Ukraine’s embattled President, Volodymyr Zelensky, has described what is happening in his country as war crimes, and has called for an international tribunal to investigate. British Prime Minister Boris Johnson has made similar accusations. The International Criminal Court at the Hague has opened an investigation into potential war crimes.
Last week, the US Embassy in Kyiv said in a tweet it would be a war crime to attack a nuclear power plant after Russia did just that. But in a scramble afterward, the State Department told other embassies not to amplify the message, a signal the administration hasn’t yet settled on whether to label what is underway now in Russia a war crime.

“We have seen very credible reports of deliberate attacks on civilians, which would constitute a war crime.
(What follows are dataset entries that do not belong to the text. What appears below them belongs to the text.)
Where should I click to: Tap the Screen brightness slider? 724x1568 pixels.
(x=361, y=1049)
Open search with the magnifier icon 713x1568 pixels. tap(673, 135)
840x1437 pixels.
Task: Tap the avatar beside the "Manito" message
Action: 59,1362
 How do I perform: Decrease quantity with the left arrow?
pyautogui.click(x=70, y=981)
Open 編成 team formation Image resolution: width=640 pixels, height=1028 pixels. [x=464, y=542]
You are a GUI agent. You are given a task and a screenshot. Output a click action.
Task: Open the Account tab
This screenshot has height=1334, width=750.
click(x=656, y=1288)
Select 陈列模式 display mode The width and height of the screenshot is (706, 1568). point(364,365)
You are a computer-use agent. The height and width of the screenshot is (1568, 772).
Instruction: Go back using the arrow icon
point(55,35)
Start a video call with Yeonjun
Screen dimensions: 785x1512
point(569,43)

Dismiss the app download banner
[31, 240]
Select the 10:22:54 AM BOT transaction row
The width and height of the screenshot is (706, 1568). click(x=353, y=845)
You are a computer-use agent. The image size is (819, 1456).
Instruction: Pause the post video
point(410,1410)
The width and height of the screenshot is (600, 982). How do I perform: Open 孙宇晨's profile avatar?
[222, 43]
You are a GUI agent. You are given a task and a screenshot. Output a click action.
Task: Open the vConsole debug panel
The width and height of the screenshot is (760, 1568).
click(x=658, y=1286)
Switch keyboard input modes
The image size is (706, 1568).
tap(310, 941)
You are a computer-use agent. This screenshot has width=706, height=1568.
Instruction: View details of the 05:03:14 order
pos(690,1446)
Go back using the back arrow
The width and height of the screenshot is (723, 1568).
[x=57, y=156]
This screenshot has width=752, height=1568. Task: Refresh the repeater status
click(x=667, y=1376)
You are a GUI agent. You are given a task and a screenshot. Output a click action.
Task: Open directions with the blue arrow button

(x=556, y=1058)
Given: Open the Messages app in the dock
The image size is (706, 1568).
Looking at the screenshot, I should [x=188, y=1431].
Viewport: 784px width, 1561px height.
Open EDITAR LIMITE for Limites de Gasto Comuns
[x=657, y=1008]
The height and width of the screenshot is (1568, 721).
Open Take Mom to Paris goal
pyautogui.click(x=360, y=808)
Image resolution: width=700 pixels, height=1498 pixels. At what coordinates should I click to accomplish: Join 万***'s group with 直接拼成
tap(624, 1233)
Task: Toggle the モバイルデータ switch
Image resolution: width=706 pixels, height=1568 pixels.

We have seen very credible reports about the use of certain weapons,” Blinken said Sunday on CNN. “And what we’re doing right now is documenting all of this, putting it all together, looking at it, and making sure that, as people and the appropriate organizations and institutions investigate whether war crimes have been or are being committed, that we can support whatever they’re doing.”

Polish fighter jets

Speaking to American lawmakers virtually on Saturday, Zelensky delivered an impassioned plea for the United States to step up its assistance, including through tougher economic sanctions.
He made another request for the US and NATO to enforce a no-fly-zone over Ukraine, which has been roundly rejected because of its potential to pit the US directly against Russia.

Short of that, Zelensky asked for American support in facilitating the transfer of Soviet-era fighter jets from Eastern European nations to Ukraine, where pilots have been trained to fly them and could use them to control the skies.

By Saturday evening, US and Polish officials were in discussions about a potential agreement to supply the country with American F-16 fighter jets in exchange for Poland sending its Russian-made jets to Ukraine.

“We are working with Poland as we speak to see if we can backfill anything that they provide to the Ukrainians,” Blinken said Sunday. “But we also want to see if we can be helpful in making sure that, whatever they provide to Ukrainians, something goes to them to make up for any gap in the security for Poland that might result.”

Thomas-Greenfield also made clear the US had “not in any way opposed the Polish government providing these jets to Ukraine.”